• [Written instruction]: Reproduce word for word everything from the line containing "Where should I click to: Click the Motadata" down to the last of the items, including both ends.

• [Records for the task]:

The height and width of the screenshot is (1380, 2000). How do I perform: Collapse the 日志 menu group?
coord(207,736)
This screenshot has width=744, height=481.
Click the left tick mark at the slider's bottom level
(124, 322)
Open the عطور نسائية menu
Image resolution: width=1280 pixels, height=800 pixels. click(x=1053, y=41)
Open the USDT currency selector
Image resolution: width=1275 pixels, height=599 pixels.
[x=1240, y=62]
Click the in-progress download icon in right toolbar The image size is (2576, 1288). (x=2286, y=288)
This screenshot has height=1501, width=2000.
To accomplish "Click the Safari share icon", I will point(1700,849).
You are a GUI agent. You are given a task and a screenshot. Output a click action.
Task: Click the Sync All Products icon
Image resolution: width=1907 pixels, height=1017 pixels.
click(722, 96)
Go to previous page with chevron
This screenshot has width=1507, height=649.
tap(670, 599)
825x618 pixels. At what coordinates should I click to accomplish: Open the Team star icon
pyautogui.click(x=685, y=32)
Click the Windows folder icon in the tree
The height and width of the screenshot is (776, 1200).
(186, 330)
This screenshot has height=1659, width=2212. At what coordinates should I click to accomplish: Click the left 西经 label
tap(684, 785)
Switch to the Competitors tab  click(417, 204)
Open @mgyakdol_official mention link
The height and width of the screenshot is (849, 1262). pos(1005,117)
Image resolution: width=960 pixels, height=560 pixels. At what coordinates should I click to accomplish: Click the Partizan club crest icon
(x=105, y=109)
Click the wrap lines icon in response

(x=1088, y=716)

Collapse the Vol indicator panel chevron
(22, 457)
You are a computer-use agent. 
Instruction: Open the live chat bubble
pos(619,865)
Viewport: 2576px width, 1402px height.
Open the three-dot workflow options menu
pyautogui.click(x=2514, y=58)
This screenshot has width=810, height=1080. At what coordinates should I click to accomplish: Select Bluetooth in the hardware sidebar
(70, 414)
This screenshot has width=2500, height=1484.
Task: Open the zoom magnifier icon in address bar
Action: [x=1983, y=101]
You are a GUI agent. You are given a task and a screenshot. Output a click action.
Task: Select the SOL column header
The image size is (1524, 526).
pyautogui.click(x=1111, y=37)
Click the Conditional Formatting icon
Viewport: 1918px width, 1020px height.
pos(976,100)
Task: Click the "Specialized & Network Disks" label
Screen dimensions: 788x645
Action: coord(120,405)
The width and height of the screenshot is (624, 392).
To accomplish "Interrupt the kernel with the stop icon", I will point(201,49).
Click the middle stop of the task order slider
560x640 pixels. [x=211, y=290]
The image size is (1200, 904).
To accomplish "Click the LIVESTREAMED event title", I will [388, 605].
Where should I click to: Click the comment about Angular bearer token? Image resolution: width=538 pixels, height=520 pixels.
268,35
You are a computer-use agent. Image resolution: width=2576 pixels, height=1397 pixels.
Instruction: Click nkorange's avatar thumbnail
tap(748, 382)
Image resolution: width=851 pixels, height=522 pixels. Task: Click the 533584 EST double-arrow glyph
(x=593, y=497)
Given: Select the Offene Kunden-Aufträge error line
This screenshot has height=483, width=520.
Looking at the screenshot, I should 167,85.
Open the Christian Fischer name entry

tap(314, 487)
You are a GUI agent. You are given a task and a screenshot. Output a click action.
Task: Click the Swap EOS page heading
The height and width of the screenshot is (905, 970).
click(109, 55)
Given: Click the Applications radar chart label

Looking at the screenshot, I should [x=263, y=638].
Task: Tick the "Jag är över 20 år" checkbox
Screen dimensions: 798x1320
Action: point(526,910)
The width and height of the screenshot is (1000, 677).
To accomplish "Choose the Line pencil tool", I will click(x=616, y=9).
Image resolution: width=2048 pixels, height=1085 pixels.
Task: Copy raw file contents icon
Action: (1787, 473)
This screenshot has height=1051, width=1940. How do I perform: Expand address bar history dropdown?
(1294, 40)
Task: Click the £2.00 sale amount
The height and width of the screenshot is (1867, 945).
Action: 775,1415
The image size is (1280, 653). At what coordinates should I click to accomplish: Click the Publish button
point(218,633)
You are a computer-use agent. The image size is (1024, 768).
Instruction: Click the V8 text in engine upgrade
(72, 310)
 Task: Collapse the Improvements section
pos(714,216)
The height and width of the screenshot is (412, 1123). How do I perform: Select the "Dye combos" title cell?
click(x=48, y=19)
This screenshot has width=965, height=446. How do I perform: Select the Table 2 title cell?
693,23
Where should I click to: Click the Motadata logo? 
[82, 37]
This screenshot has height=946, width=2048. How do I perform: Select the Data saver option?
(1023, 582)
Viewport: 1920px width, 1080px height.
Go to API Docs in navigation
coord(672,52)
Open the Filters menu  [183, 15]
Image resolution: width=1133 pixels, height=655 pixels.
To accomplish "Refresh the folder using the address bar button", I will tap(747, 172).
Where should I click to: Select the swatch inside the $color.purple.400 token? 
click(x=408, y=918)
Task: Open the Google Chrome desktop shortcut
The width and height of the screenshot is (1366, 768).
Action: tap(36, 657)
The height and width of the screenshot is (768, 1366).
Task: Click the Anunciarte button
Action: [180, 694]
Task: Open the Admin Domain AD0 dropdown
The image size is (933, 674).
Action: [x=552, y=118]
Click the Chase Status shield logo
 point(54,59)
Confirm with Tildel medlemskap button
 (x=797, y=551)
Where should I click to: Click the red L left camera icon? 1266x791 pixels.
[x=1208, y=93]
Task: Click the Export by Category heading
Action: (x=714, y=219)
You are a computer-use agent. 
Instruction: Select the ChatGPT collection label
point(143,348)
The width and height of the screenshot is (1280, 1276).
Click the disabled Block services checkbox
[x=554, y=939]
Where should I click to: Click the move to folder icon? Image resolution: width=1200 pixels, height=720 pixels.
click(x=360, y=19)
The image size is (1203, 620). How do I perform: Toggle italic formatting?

• [Exercise output]:
Where should I click to: Click the Motadata logo? 
[82, 37]
This screenshot has height=946, width=2048. How do I perform: Select the Data saver option?
(1023, 582)
Viewport: 1920px width, 1080px height.
Go to API Docs in navigation
coord(672,52)
Open the Filters menu  [183, 15]
Image resolution: width=1133 pixels, height=655 pixels.
To accomplish "Refresh the folder using the address bar button", I will tap(747, 172).
Where should I click to: Select the swatch inside the $color.purple.400 token? 
click(x=408, y=918)
Task: Open the Google Chrome desktop shortcut
The width and height of the screenshot is (1366, 768).
Action: tap(36, 657)
The height and width of the screenshot is (768, 1366).
Task: Click the Anunciarte button
Action: [180, 694]
Task: Open the Admin Domain AD0 dropdown
The image size is (933, 674).
Action: [x=552, y=118]
Click the Chase Status shield logo
 point(54,59)
Confirm with Tildel medlemskap button
 (x=797, y=551)
Where should I click to: Click the red L left camera icon? 1266x791 pixels.
[x=1208, y=93]
Task: Click the Export by Category heading
Action: (x=714, y=219)
You are a computer-use agent. 
Instruction: Select the ChatGPT collection label
point(143,348)
The width and height of the screenshot is (1280, 1276).
Click the disabled Block services checkbox
[x=554, y=939]
Where should I click to: Click the move to folder icon? Image resolution: width=1200 pixels, height=720 pixels.
click(x=360, y=19)
The image size is (1203, 620). How do I perform: Toggle italic formatting?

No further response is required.